3.2.5 飲食護理 注意觀察肛門排氣排便情況,觀察有無腹痛、腹脹,肛門排氣后指導患者飲水,逐步進食富含高營養、低脂肪(如魚肉、精瘦肉等)、豐富維生素、清淡易消化飲食,保持大便通暢,協助床上大小便,進食后大便不暢者給予大黃蘇打片口服。本組患者于術后12~24 h恢復了腸蠕動,進食流質飲食,手術早期1例(0.94%)因低鉀腹脹行胃腸減壓后3 d排氣,6 d排便。

3.3 并發癥護理

3.3.1 術后血尿 由于術中剝離腎蒂血管和輸尿管時擠壓腎臟,術后可出現少量血尿,仔細觀察尿液顏色,結合術后尿常規等檢查,準確按醫囑給予止血藥治療。本組病例中出現肉眼血尿21例(19.81%),其中19例應用止血藥1~3 d后血尿消失;2例血尿較重,血凝塊阻塞尿管,應用止血藥7 d后血尿消失。

3.3.2 術后疼痛 本組15例(14.15%)出現術側骼前上棘內側區域及穿刺口周圍疼痛,經指導休息、止痛等處理后2~3 d疼痛逐步緩解。3例(2.83%)出現術側肋下和肩胛疼痛,考慮與腹腔鏡術后殘留的CO2氣體到達膈肌下刺激膈神經終末細支有關,及時向患者行健康指導,緩解緊張心理,協助熱敷患處、活動或按摩患肢促進局部血液循環,行電磁波治療器(TDP燈)理療2 d后癥狀消失。

3.3.3 皮下氣腫 由于手術時間過長,穿刺孔與周圍皮膚間隙過大,建立人工氣腹時充入CO2壓力過高,CO2氣體容易擴散至皮下軟組織而形成皮下氣腫。本組5例(4.72%)出現皮下氣腫,其中4例出現在穿刺通道口周圍,直經約4~5cm,查體時可見穿刺孔周圍皮膚輕微膨起,按壓有捻發感,未出現嚴重并發癥,未做特殊處理,術后1~2 d消退;另1例患者合并低蛋白血癥,術中出現左腰、鎖骨下及頸胸部廣泛皮下氣腫,經緊急局部切開,術后吸氧,麻醉清醒后給予抬高床頭100°,取舒適臥位休息,2 d后自行吸收。

3.3.4 高碳酸血癥 由于CO2氣腹對循環、呼吸系統有一定的影響,可出現一過性的高碳酸血癥[8]。術后需常規給予低流量吸氧(2 L/min),提高氧分壓,促進CO2排出,防止高流量吸氧抑制呼吸中樞致缺氧加重;應仔細觀察患者血氧飽和度(SPO2)、面色、口唇、神志、意識、呼吸及心率變化,并密切觀察有無咳嗽、胸痛、腹脹、呼吸淺慢、煩躁等癥狀,及時做好搶救準備。本組3例術后出現顏面浮腫,術后第1 d SPO2維持在89%~96%,經吸氧、支持治療后第2 d SPO2恢復至98%;1例因痰多,呼吸淺慢,SPO2維持在94%~95%,術畢轉重癥監護室(ICU)治療,第2 d安返病房;其余患者SPO2維持在97%~100%。

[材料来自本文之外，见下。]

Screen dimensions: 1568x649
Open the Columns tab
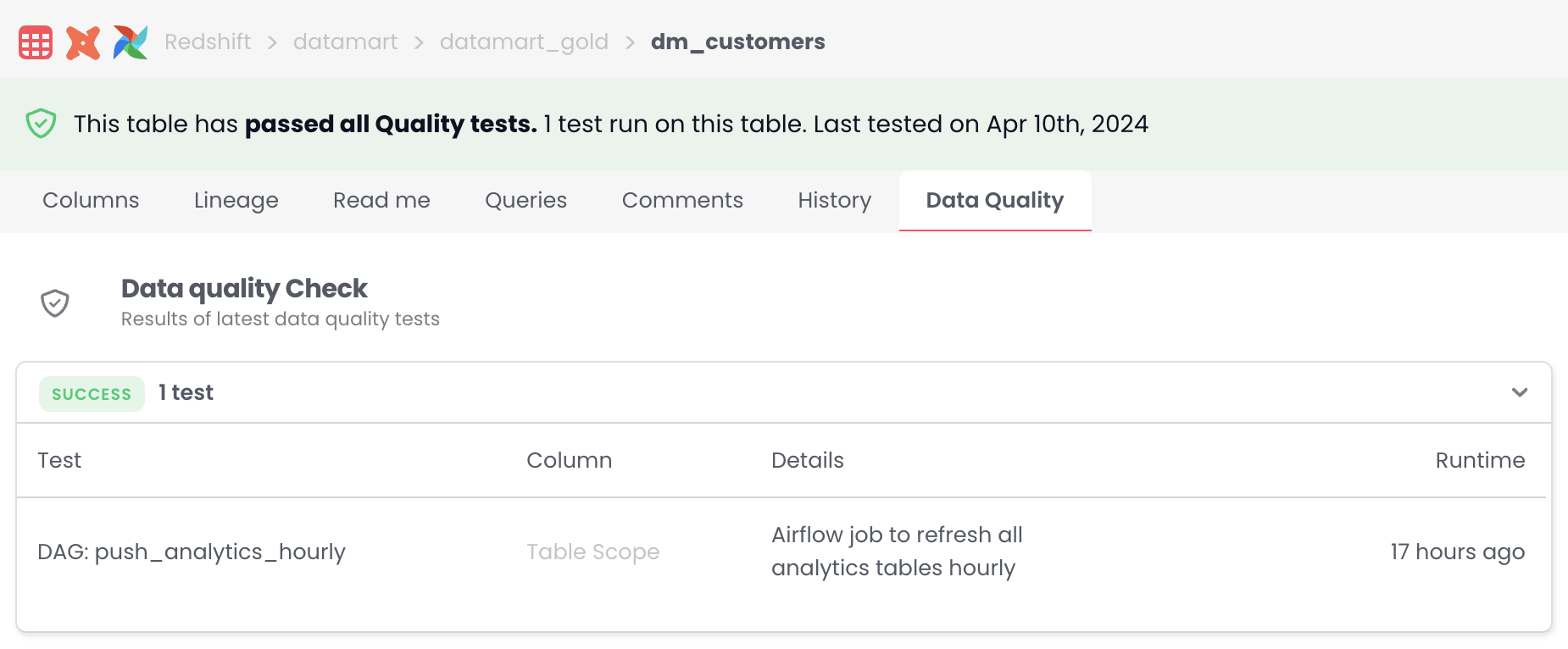91,201
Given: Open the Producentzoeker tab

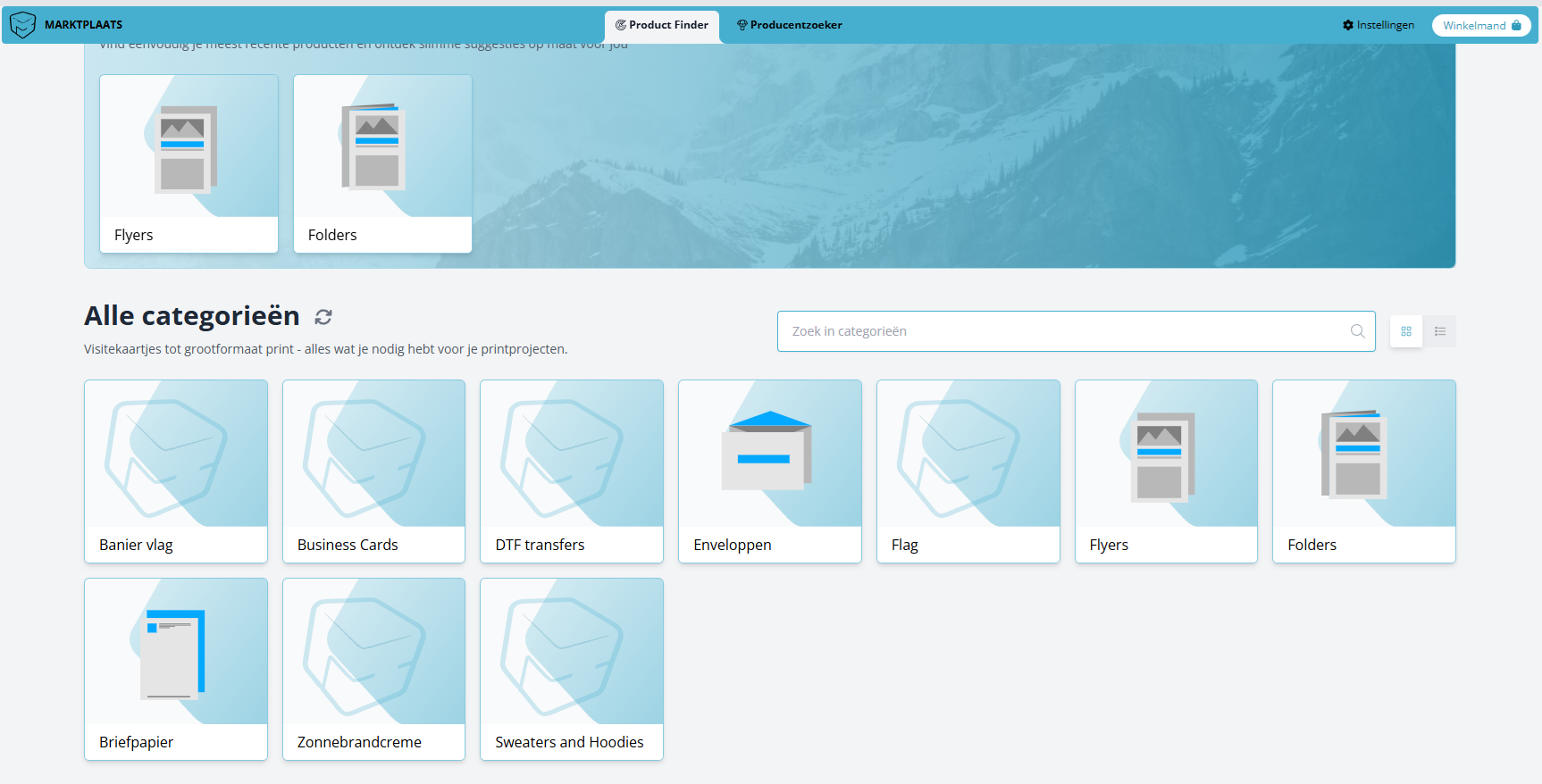Looking at the screenshot, I should click(x=789, y=25).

本組腹脹16例(15.09%),呃逆2例(1.89%),協助指導患者按摩并熱敷腹部,對癥治療后1~2 d癥狀緩解。

3.3.5 乳糜漏 本組2例(1.89%)術后第1 d發生乳糜漏,引流出淡紅色渾濁液體900~1100 ml,通過保持血漿引流管通暢,防止扭曲、受壓、折疊及滑脫,做好無菌換藥,密切觀察記錄引流液性狀及量的變化情況,并遵醫囑給予抗炎、止血、支持治療,3 d后血漿引流管無液體引出,順利拔出血漿引流管。

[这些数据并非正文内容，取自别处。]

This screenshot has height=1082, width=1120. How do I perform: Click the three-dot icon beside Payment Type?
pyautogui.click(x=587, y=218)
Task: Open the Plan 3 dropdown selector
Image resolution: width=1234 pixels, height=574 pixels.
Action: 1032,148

3.4 健康教育指導 術前做好疾病相關知識及治療方法的講解,術后指導患者有效咳嗽排痰防止肺部感染,協助翻身防止壓瘡,按摩雙下肢預防深靜脈血栓形成;指導注意休息,3個月內避免重體力勞動;飲食以高熱量、優質蛋白、富含維生素的易消化飲食為主;建立雙向聯系回訪卡,在患者出院時留下聯系方式,定期回訪,術后1月、半年、1年各隨訪1次,指導患者一旦出現腰腹痛、尿液呈米湯狀白色,回院復查就診。

4 小結

由于乳糜尿患者長期解乳白色尿,導致營養不良,對患者的精神、生活和工作都造成了很大壓力。采用后腹腔鏡下腎蒂淋巴管結扎術治療乳糜尿,具有手術時間短、術中出血少、損傷小、淋巴管結扎徹底、恢復快、復發率低等優點,是目前治療乳糜尿較理想的方式[9]。通過術前充分準備,做好心理護理,積極處理合并癥,改善營養狀況,充分達到了手術要求;術后加強基礎護理,密切觀察患者生命體征及病情變化,及時處理并發癥,認真做好健康教育,使患者平穩度過圍手術期。本組患者隨訪3~24個月,無復發,身體狀況逐步恢復,生活質量明顯提高。

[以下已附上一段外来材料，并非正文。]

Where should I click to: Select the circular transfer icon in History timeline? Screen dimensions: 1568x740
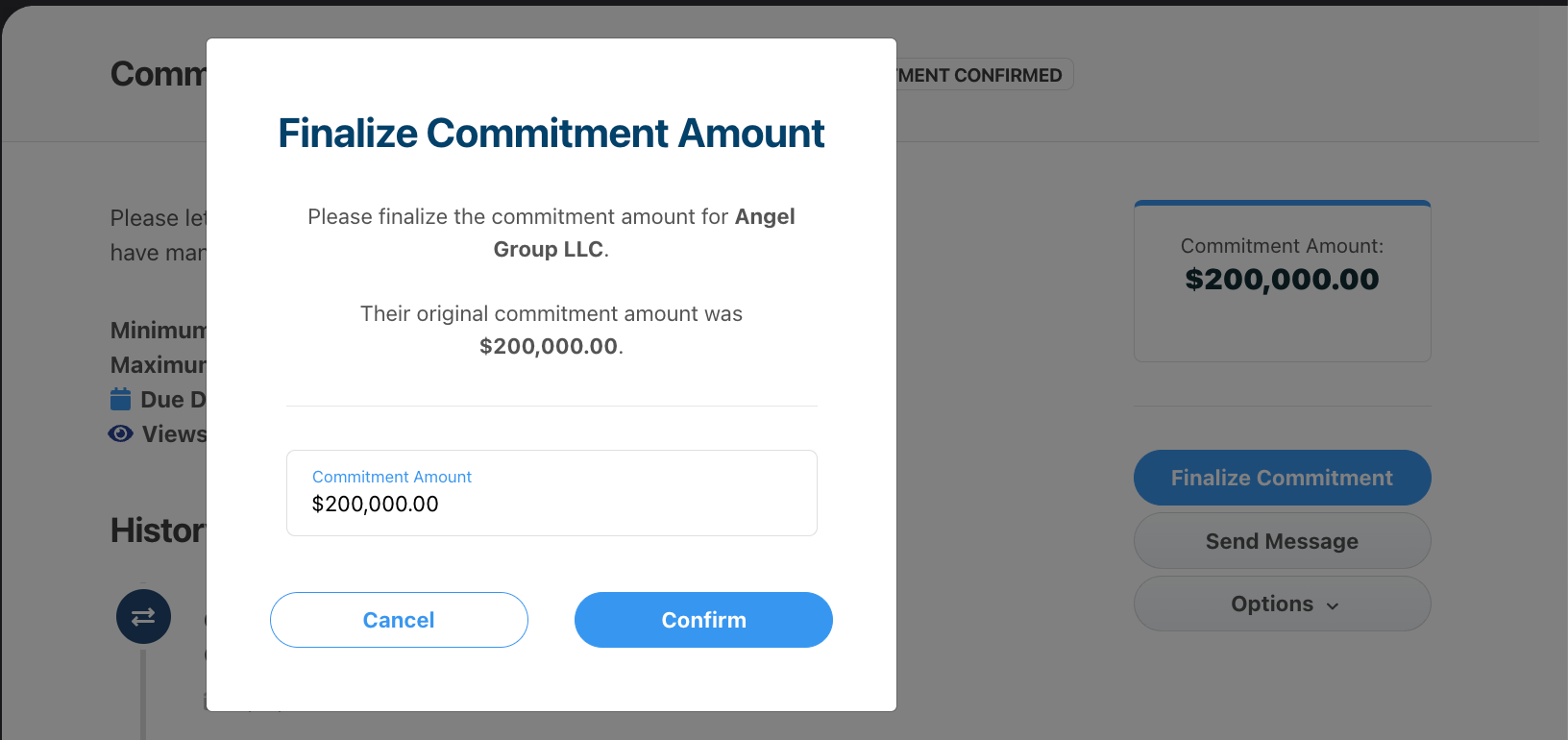143,616
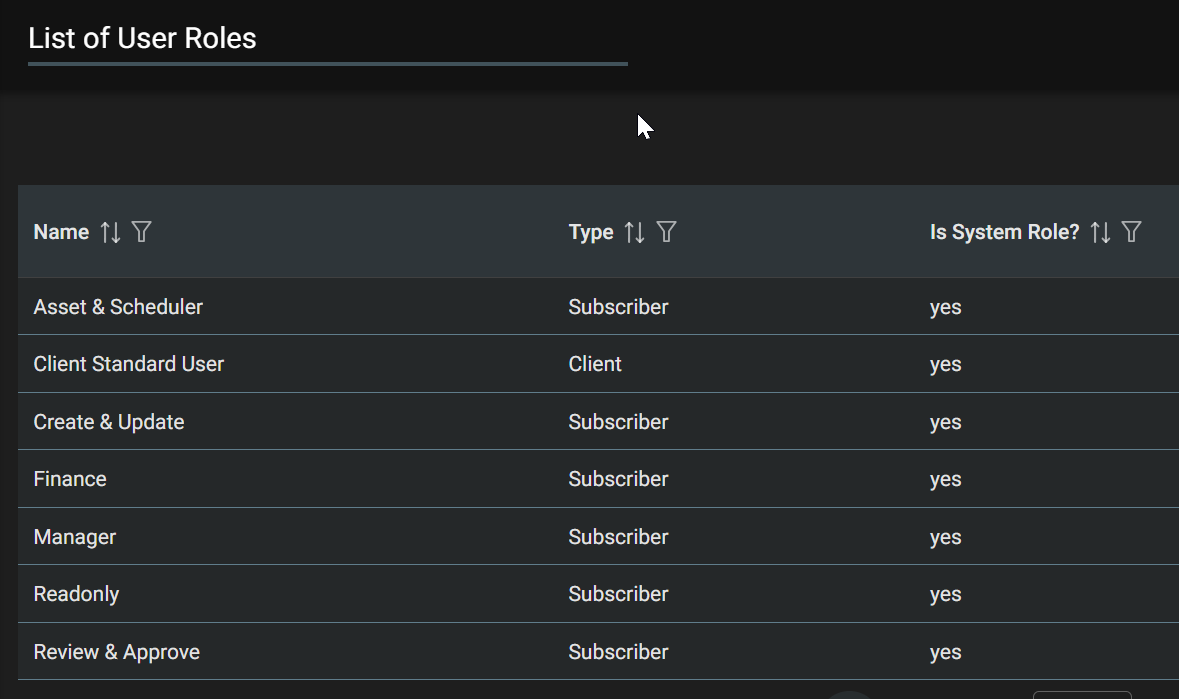Screen dimensions: 1179x699
Task: Open the Name column filter
Action: [141, 232]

[1]吳階平主編.泌尿外科[M].濟南:山東科學技術出版社,1993:370.

[2]張 旭,葉章群,陳志強,等.后腹腔鏡腎蒂淋巴管結扎術治療乳糜尿[J].中華泌尿外科雜志,2003,24(2):90.

[3]Punekar SV,Kelkar AR,Prem AR,et al.Surgical disconnection of lymphorenal communication for chyluria:a 15-year experience[J].Br J Uro1,1997,80(6):858-863.

[4]Eisner BH,Tanrikut C.Dahl DM.Chyluria secondary to lymphorenal fistula[J].Kidney International,2009,76(1):126.

[5]曾家元,楊 偉,佘 先,等.腹膜后腹腔鏡與開放腎蒂淋巴管結扎術治療乳糜尿的療效分析[J].重慶醫學,2008,37(14):1534-1538.

[6]Zhang X,Ye ZQ,Chen Z,et al.Comparison of open surgery versus retroperitoneoscopic approach to chyluria[J].J Urol,2003,169(3):991-993.

[7]王 彥,劉秋秋.3例腹腔鏡下腎蒂淋巴管結扎術的護理配合[J].當代護士(學術版),2006,3:7.

[8]張 旭,王少剛.二氧化碳氣腹對生理功能的影響[J].臨床泌尿外科雜志,2004,19(3):129-130.

[9]Zhang X,Zhu QG,Ma X,et al.Renal pedicle lymphatic disconnection for chyluria via retroperitoneoscopy and open surgery:report of 53 cases with followup[ J].J Urol,2005,174(5):1828-1831.